2023-09-23
Some questions about Unbound's domain-based rate limits (as of fall 2023)
Unbound is a common resolving DNS server; we use it ourselves on our local recursive DNS resolvers. For a long time, Unbound has had the ability to set ratelimits, as covered in the unbound.conf manual page. These ratelimits have historically been a little complicated to understand (for example), and the situation is still not completely clear in the current (September 2023) documentation.
Unbound can have both a global ratelimit, set with 'ratelimit
',
and one or more different rate limits for different areas of the
DNS. These days, there are two directives for ratelimits of specific
DNS areas, which I will quote more or less directly from the
documentation:
ratelimit-for-domain
- Override the global ratelimit for an exact match domain name with the listed number. You can give this for any number of names. For example, for a top-level-domain you may want to have a higher limit than other names. A value of 0 will disable ratelimiting for that domain.
ratelimit-below-domain
- Override the global ratelimit for a domain name that ends in this name. You can give this multiple times, it then describes different settings in different parts of the namespace. The closest matching suffix is used to determine the qps limit. The rate for the exact matching domain name is not changed, use ratelimit-for-domain to set that, you might want to use different settings for a top-level-domain and subdomains. A value of 0 will disable ratelimiting for domain names that end in this name.
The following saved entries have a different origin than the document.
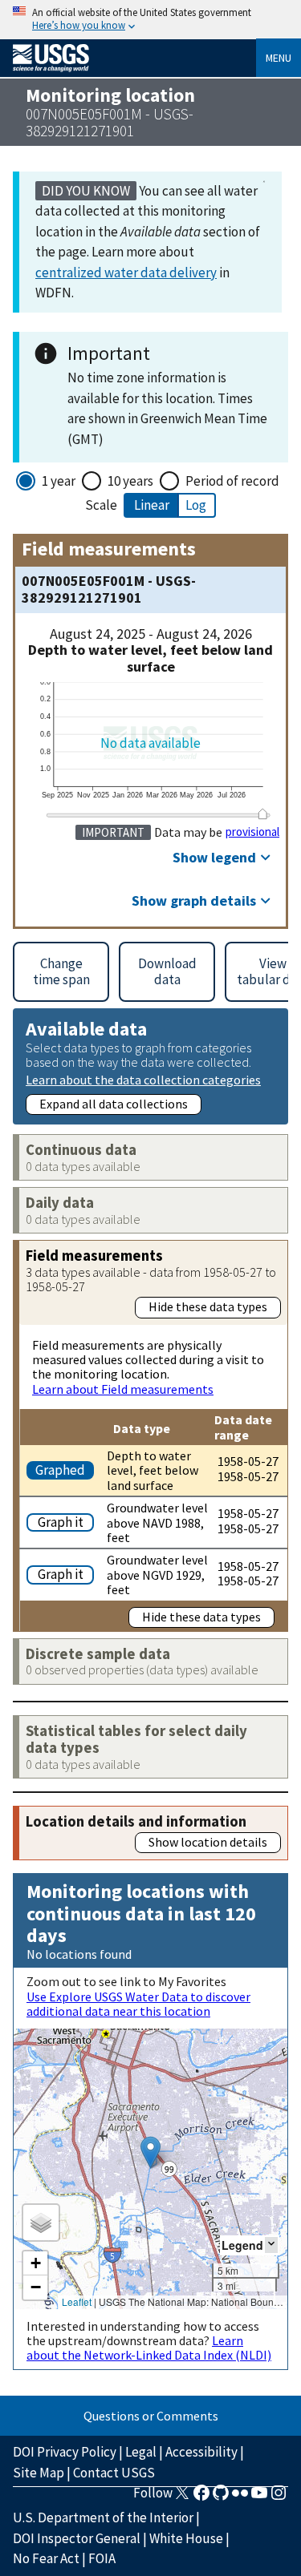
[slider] (262, 814)
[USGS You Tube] (259, 2497)
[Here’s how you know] (150, 19)
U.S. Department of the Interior (103, 2517)
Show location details (207, 1842)
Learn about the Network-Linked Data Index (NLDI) (148, 2347)
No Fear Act (46, 2558)
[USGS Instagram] (278, 2497)
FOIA (102, 2558)
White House (186, 2538)
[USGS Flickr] (240, 2497)
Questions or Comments (150, 2416)
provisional (252, 832)
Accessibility (201, 2452)
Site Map (38, 2472)
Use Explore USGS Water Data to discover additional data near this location (138, 2004)
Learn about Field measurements (123, 1389)
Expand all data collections (113, 1104)
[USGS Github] (220, 2497)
There is also a sample configuration with commented examples that may be worth reading.
How 'ratelimit-below-domain
' works seems obvious from the text
of the documentation (which doesn't mean my impression is correct).
It presumably works by textual matching against the DNS name you
used in your query, where the query is 'below' this if its name
ends in '.<domain>'. As the documentation says, direct queries for
'<domain>' are not 'below' and aren't covered. However, it is
possible that this is incorrect and it's actually defined in terms
of DNS zones, where it applies to queries in DNS zones that are
below the DNS zone of the domain you list.
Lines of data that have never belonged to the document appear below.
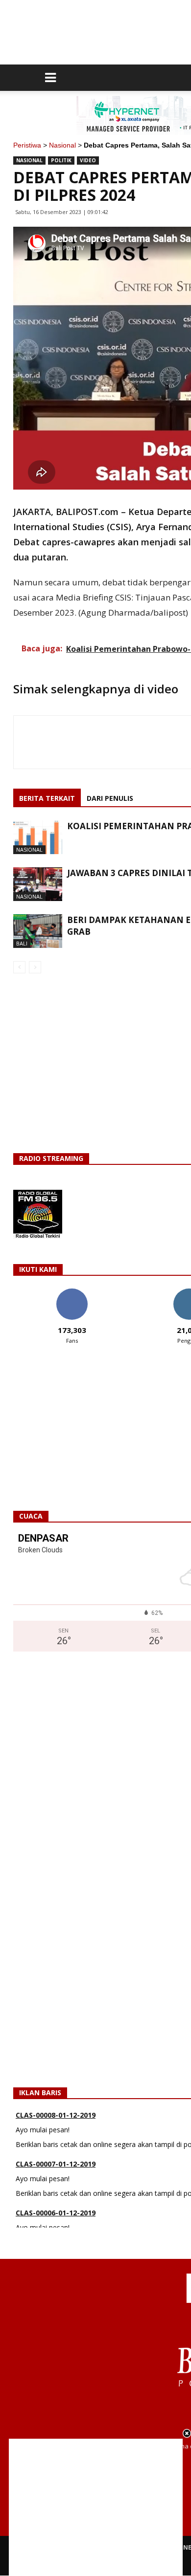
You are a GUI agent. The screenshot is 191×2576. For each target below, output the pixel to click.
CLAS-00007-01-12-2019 (56, 2163)
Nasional (62, 145)
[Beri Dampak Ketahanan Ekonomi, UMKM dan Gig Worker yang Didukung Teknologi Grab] (37, 931)
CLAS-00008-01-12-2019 (56, 2115)
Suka (71, 1292)
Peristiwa (27, 145)
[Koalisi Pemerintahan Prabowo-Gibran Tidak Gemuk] (37, 837)
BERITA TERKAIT (47, 798)
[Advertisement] (96, 2507)
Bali (21, 943)
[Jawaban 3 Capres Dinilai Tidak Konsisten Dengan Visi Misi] (37, 884)
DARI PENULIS (110, 798)
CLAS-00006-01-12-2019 (56, 2212)
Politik (61, 160)
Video (88, 160)
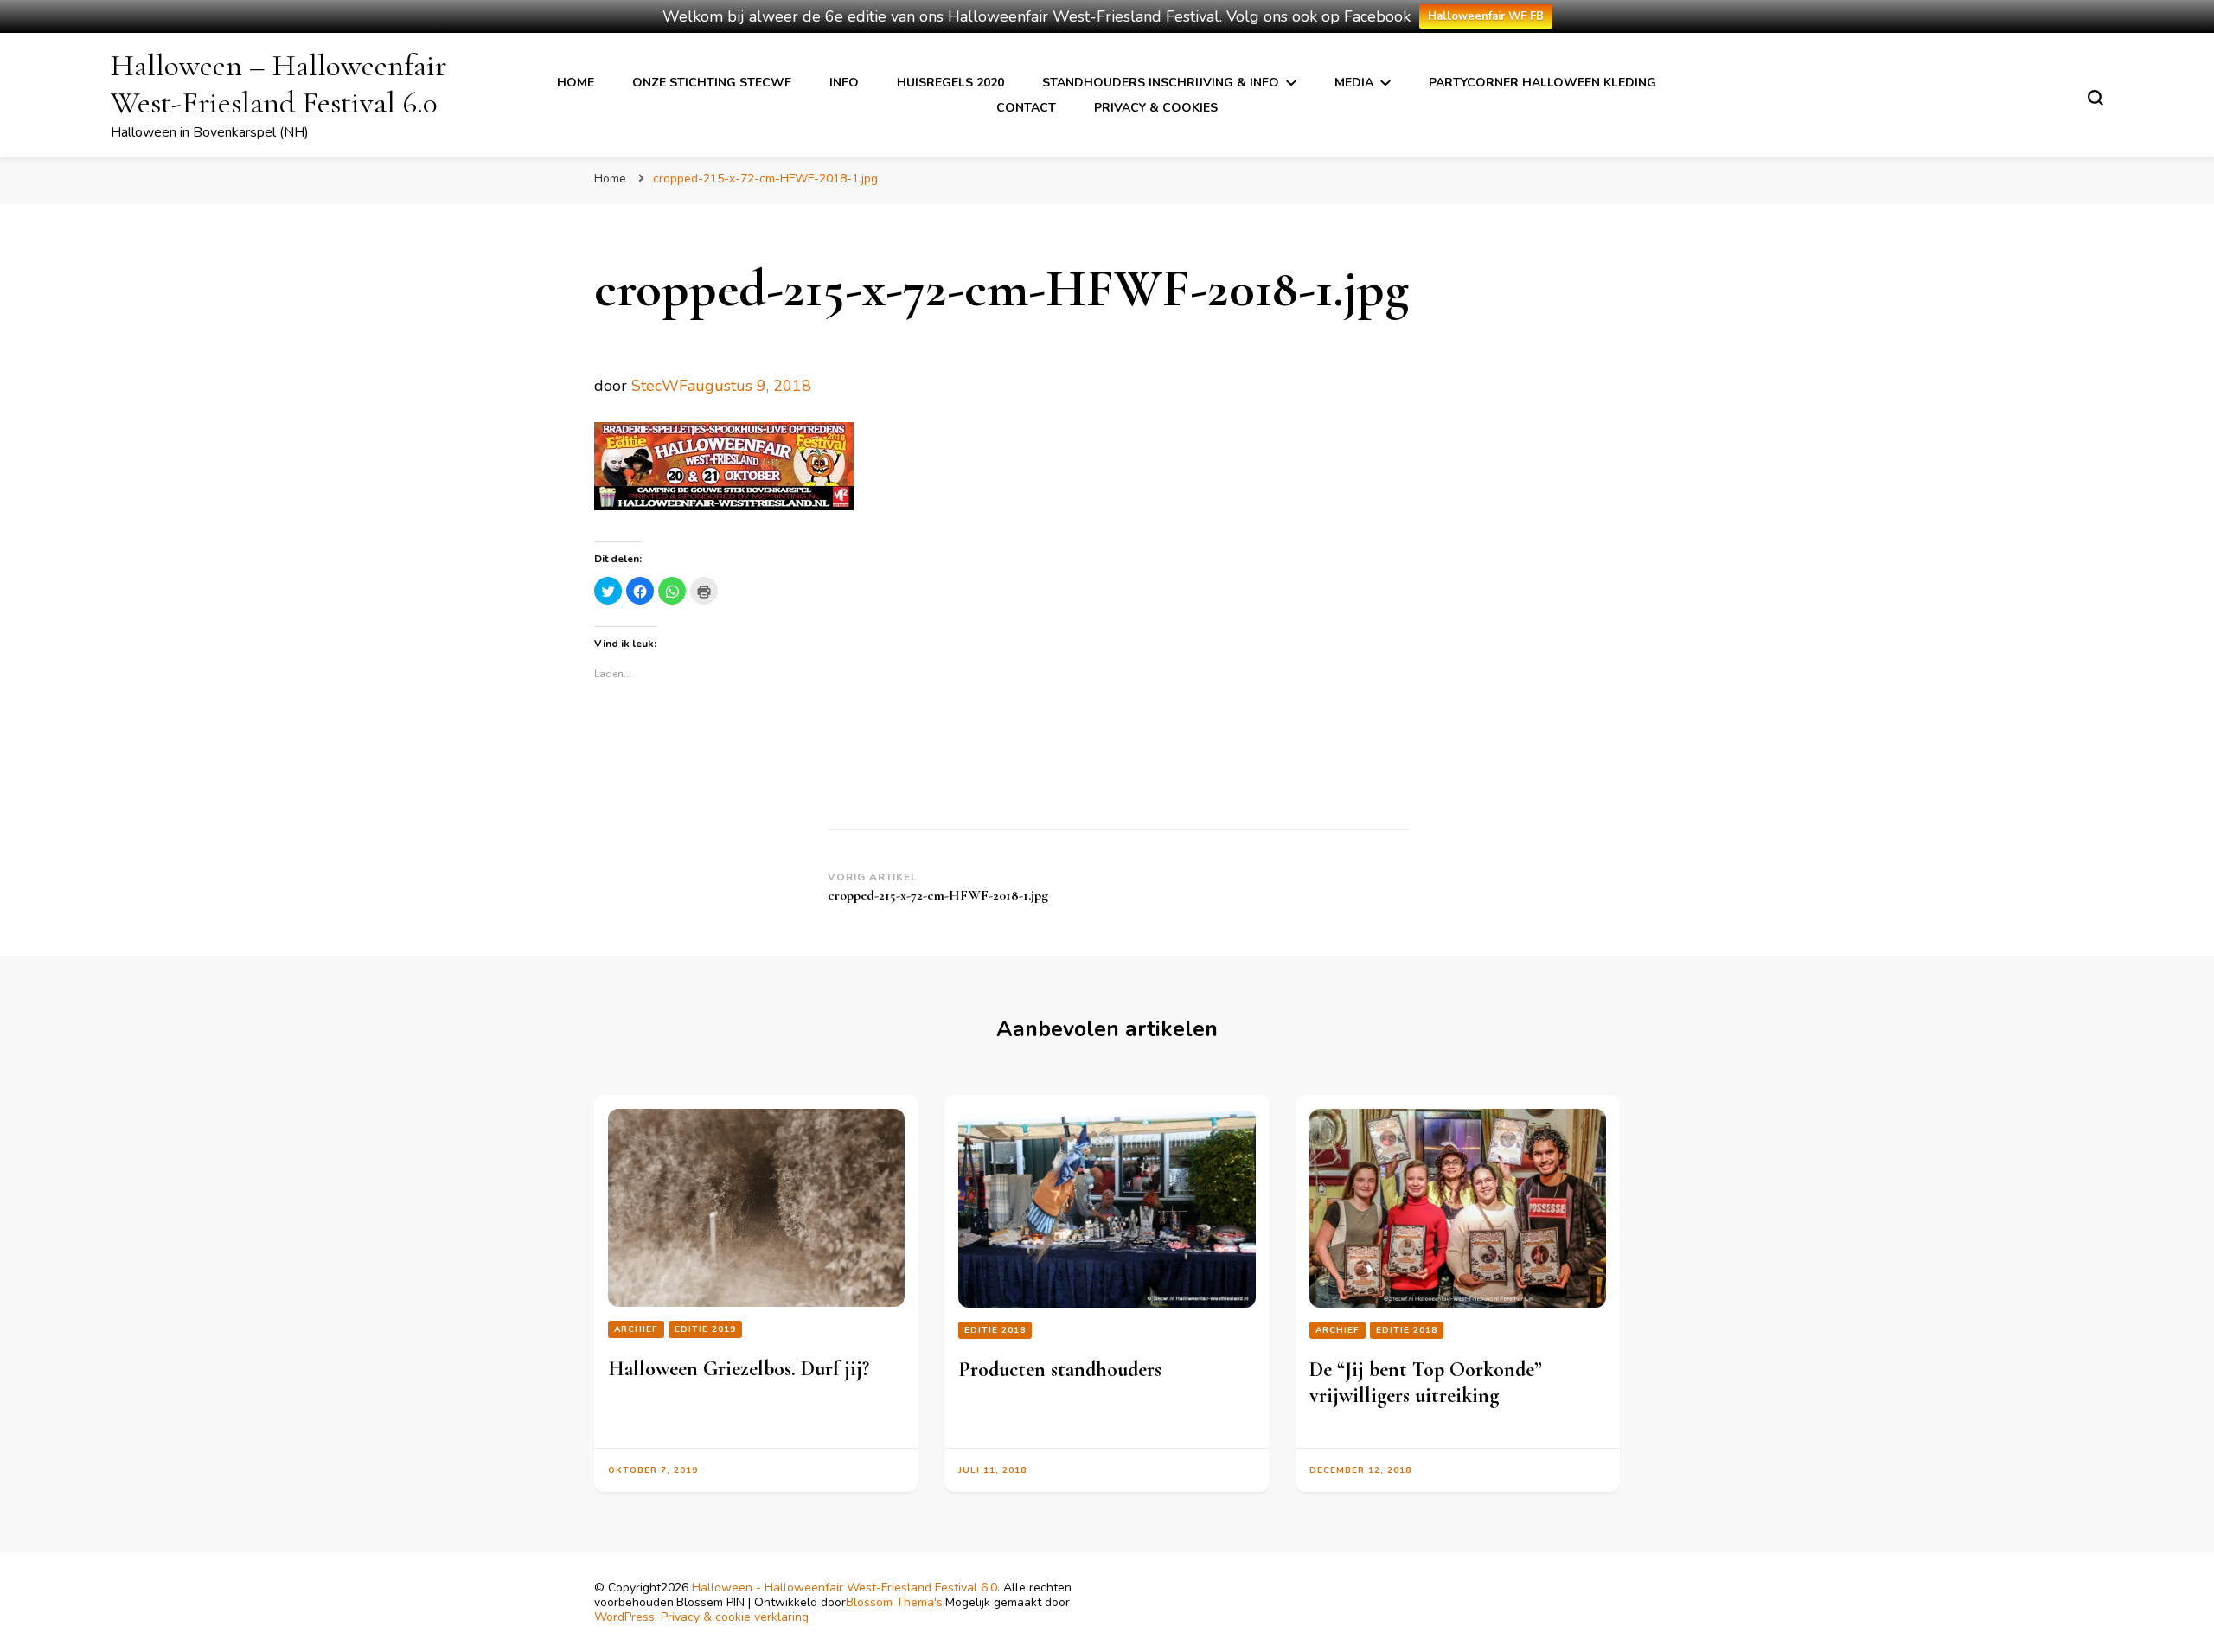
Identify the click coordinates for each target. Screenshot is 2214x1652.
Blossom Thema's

This leaves me with the question of what 'ratelimit-for-domain
'
really applies to, because there are two answers. The first is that
it is a purely textual match; if you have a ratelimit-for-domain
on example.com, only DNS queries where the query name is exactly
'example.com' match, which is generally not going to be too many
of them. The second answer, which is more natural in a DNS sense,
is that the ratelimit applies to everything in the 'example.com'
DNS zone, but not anything that requires following a NS record out
of it. Often, although not always, 'DNS zone' is what DNS people
mean when they say 'domain' in a DNS context.
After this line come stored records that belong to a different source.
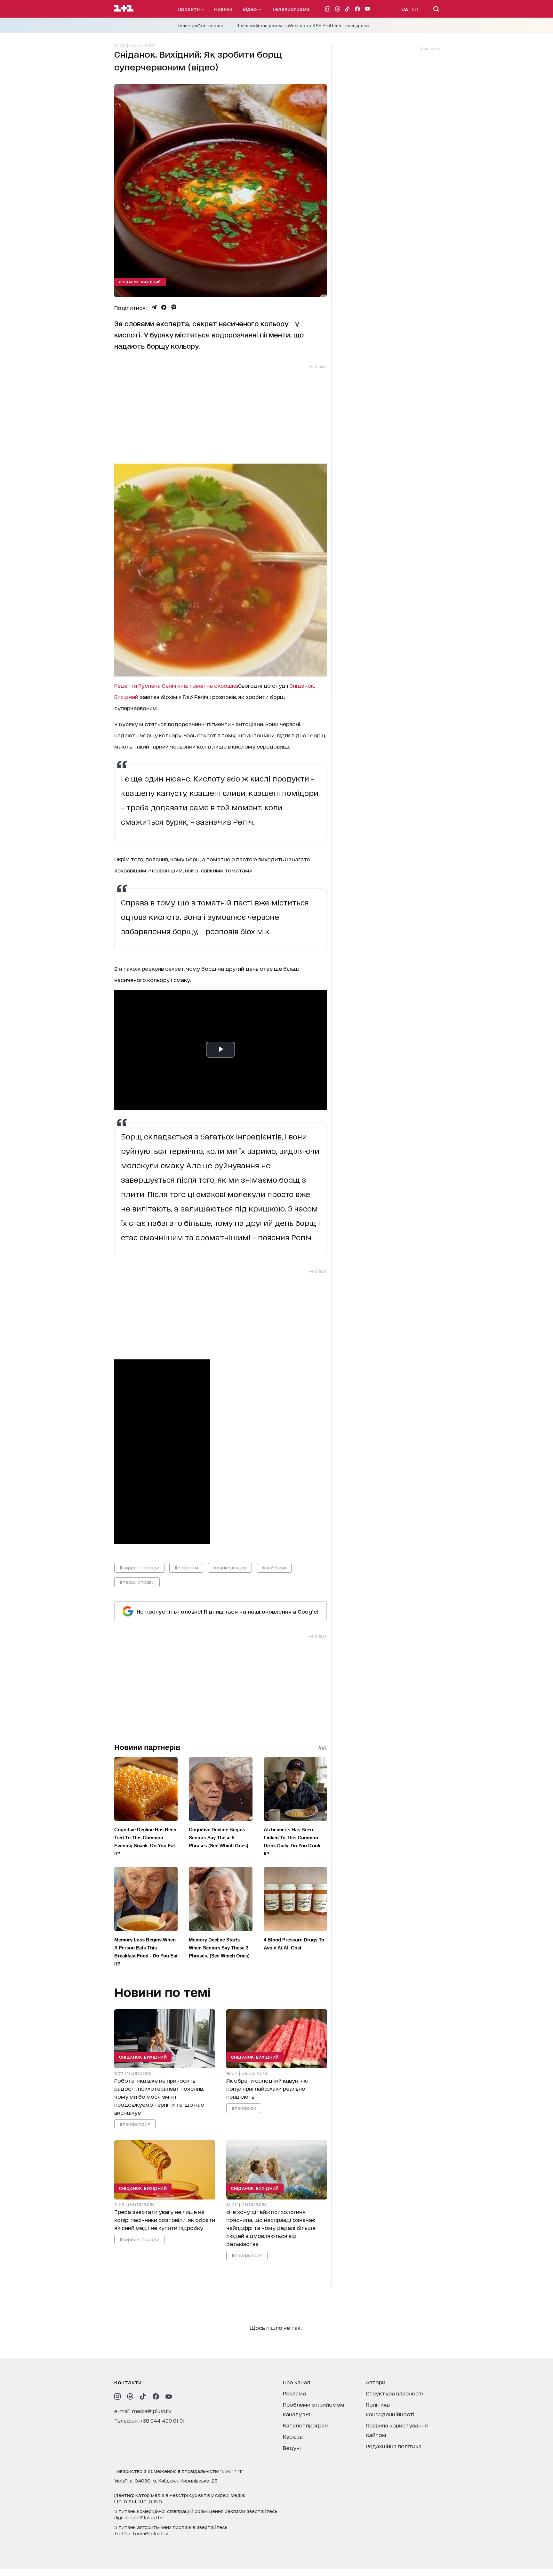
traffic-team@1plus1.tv (141, 2533)
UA (404, 9)
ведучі (292, 2447)
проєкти (189, 9)
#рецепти (186, 1567)
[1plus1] (123, 8)
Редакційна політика (393, 2446)
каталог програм (306, 2425)
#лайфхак (274, 1567)
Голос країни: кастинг (201, 25)
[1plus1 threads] (130, 2396)
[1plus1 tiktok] (143, 2396)
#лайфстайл (134, 2124)
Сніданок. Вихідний (140, 282)
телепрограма (291, 9)
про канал (296, 2382)
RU (415, 9)
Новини (223, 9)
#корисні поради (139, 1567)
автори (375, 2382)
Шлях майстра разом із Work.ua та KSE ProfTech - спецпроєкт (303, 25)
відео (250, 9)
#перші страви (137, 1581)
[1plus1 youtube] (168, 2396)
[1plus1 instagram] (117, 2396)
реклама (294, 2393)
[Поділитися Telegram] (153, 307)
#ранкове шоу (230, 1567)
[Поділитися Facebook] (163, 307)
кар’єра (293, 2436)
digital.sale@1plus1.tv (138, 2517)
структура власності (394, 2393)
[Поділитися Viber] (174, 307)
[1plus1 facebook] (156, 2396)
(Reading my 2016 entry on the old state of ratelimit-for-domain suggests that at that point it was based on the zone, since it was logging messages about ratelimiting a query for 'www.utoronto.ca' when the ratelimit-for-domain was 'utoronto.ca'. That might have been changed when ratelimit-below-domain was added.)
Unfortunately I don't know of any good way to find out the answer (reading the Unbound source doesn't quality). I guess I could set up a test Unbound with extremely low limits for some test names and see what gets logged.
I suspect that this mostly doesn't matter in practice, and certainly it doesn't for us. In most situations you probably want to use either ratelimit-below-domain (which is probably what you mean) by itself, or set both to the same value (including setting no limit, which is explicitly supported these days but didn't used to be):
ratelimit-for-domain: utoronto.ca 0 ratelimit-below-domain: utoronto.ca 0
If 'ratelimit-for-domain' works by textually matching the DNS name in the query, I think you could also use it to mostly block DNS resolution for some specific name that clients are pounding on repeatedly:
ratelimit-for-domain: sync-debug.dev.example.org 1
If it works by DNS zone, I'm not sure this is possible unless the name you want to stop flooding you with is in its own DNS zone.